First, unzip the data and load the dataset
unzip("activity.zip")
activity <- read.csv("activity.csv")
Import data.table library and create new data table for better data handling
install.packages("data.table")
## Installing package into 'C:/Users/pdizo/Documents/R/win-library/3.1'
## (as 'lib' is unspecified)
## Error: trying to use CRAN without setting a mirror
library(data.table)
## Warning: package 'data.table' was built under R version 3.1.1
activityDT <- data.table(activity)
Using data.table .SD notation for subset, we can easily calculate the mean and median for the total number of steps per day and plot histogram.
dailySummary <- activityDT[, lapply(.SD, sum), by = date]
outMean <- mean(dailySummary$steps, na.rm=TRUE)
outMedian <- median(dailySummary$steps, na.rm=TRUE)
# plot histogram
hist(dailySummary$steps)
The mean total number of steps taken per day is 1.0766 × 104.
The median total number of steps taken per day is 10765.
Again, we will use the .SD notation to calculate the averages.
dailyPattern <- activityDT[, lapply(.SD, mean, na.rm = TRUE), by = interval]
plot(dailyPattern$steps,type = "l")
maxInterval <- dailyPattern$interval[which.max(dailyPattern$steps)]
Interval with the maximum average numberof steps is 835.
First, let's calculate the total number of NAs
naCount <- sum(is.na(activity$steps))
The total number of NAs in the dataframe is 2304.

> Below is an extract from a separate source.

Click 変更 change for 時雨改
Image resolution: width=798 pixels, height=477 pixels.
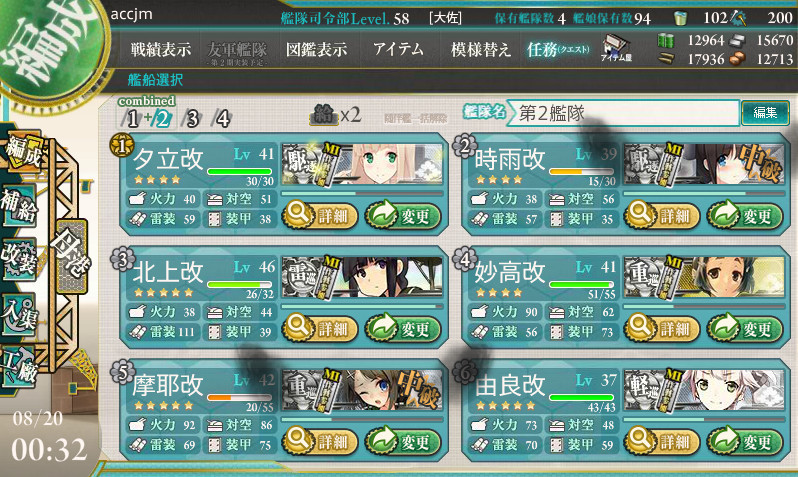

Now, we will use the dailyPattern table with average number of steps for each interval to fill in the missing values as it already contains the average number of steps calculated for each interval.
newActivity <- activity
for(i in 1:17568){
if(is.na(newActivity$steps[i])){
newActivity$steps[i] <- dailyPattern$steps[dailyPattern$interval == newActivity$interval[i]]
}
}
Now we can just reproduce the steps from the first part of assignment
newActivityDT <- data.table(newActivity)
newDailySummary <- newActivityDT[, lapply(.SD, sum), by = date]
newMean <- mean(newDailySummary$steps, na.rm=TRUE)
newMedian <- median(newDailySummary$steps, na.rm=TRUE)
# plot histogram
hist(newDailySummary$steps)
New mean total number of steps taken per day is 1.0766 × 104.
New median total number of steps taken per day is 1.0766 × 104.
We can observe that the mean has not changed and the median is one step higher than before. This can be easily explained because as we added more mean values the median shifted more towards the mean.
Firstly, let's create weekend factor
newActivity$weekend <- as.factor(ifelse(weekdays(as.Date(newActivity$date)) %in% c("Sunday", "Saturday"), "weekend", "weekday"))
Now we are ready to create the final plot
library(lattice)
weekend <- data.table(newActivity[newActivity$weekend == "weekend",])
weekday <- data.table(newActivity[newActivity$weekend == "weekday",])
weekend <- weekend[, lapply(.SD, mean, na.rm = TRUE), by = interval]
weekday <- weekday[, lapply(.SD, mean, na.rm = TRUE), by = interval]
newData <- rbind(weekend,weekday)
lbl <- rbind("weekend","weekday")
f <- factor(newData$weekend, labels = c("Weekday", "Weekend"))
xyplot(steps ~ interval | f, data = newData, layout = c(1, 2), type = "l")